## Record extracts
****************

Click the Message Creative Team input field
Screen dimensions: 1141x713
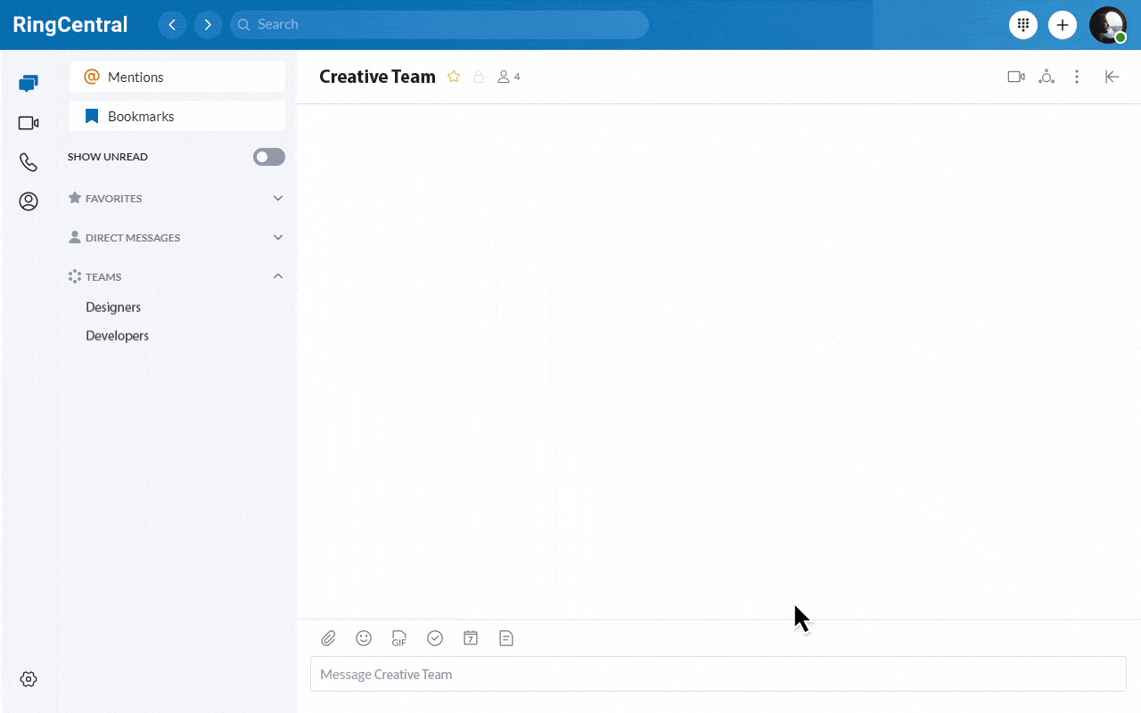tap(718, 675)
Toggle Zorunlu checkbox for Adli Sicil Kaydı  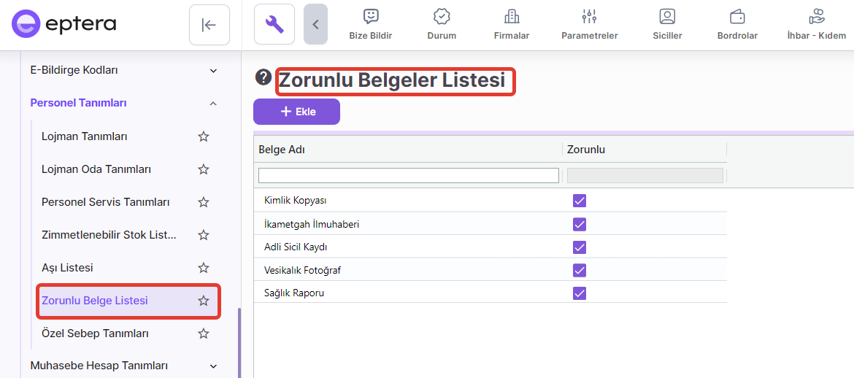580,247
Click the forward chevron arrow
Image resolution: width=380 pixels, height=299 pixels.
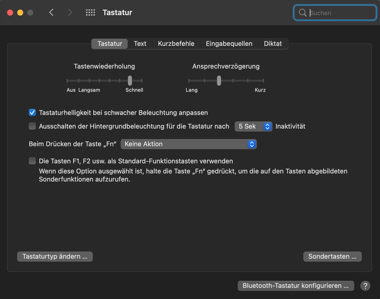(x=70, y=12)
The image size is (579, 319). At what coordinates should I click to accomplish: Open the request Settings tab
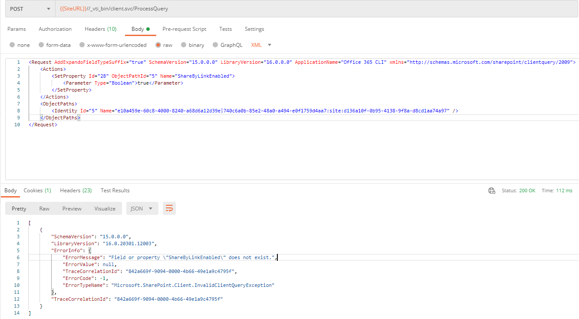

****************

## Assigned task
Your copy should start at the line with "Image resolution: width=380", stop at the last line of the listing above, match exactly, and contain no pictures.

## Result of the exercise
Image resolution: width=380 pixels, height=299 pixels.
(x=70, y=12)
The image size is (579, 319). At what coordinates should I click to accomplish: Open the request Settings tab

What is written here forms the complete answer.